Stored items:
--------------------

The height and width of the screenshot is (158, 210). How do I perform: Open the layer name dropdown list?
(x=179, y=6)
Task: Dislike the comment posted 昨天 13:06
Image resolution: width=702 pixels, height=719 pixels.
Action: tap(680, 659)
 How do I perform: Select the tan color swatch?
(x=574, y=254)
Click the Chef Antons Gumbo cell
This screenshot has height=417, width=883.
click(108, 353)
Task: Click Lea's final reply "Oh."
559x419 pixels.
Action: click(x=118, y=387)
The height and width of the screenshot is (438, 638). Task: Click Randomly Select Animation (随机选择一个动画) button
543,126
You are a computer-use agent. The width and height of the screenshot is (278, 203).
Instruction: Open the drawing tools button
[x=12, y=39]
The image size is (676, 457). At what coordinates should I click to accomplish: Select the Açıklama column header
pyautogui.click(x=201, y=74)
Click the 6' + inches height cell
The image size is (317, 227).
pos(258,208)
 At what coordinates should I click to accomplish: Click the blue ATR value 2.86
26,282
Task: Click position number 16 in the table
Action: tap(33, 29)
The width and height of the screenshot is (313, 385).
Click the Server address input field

--------------------

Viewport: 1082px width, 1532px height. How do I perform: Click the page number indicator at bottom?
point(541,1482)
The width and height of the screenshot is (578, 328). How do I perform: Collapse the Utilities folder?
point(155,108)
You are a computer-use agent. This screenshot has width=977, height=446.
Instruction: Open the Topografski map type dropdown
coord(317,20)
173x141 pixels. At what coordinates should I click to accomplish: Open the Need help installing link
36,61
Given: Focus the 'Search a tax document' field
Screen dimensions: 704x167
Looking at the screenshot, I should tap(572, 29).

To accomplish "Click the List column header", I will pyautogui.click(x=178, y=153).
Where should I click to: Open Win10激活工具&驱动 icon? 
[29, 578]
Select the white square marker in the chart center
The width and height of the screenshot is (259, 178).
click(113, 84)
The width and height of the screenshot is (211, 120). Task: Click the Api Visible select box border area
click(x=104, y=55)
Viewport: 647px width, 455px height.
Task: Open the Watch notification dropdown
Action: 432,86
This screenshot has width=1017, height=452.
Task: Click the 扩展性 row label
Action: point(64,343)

--------------------

*WHAT TO WORK ON*
Scan the records above for lines with the word "field", then say how many there are, giving the number alone.

*FINISHED TASK*
2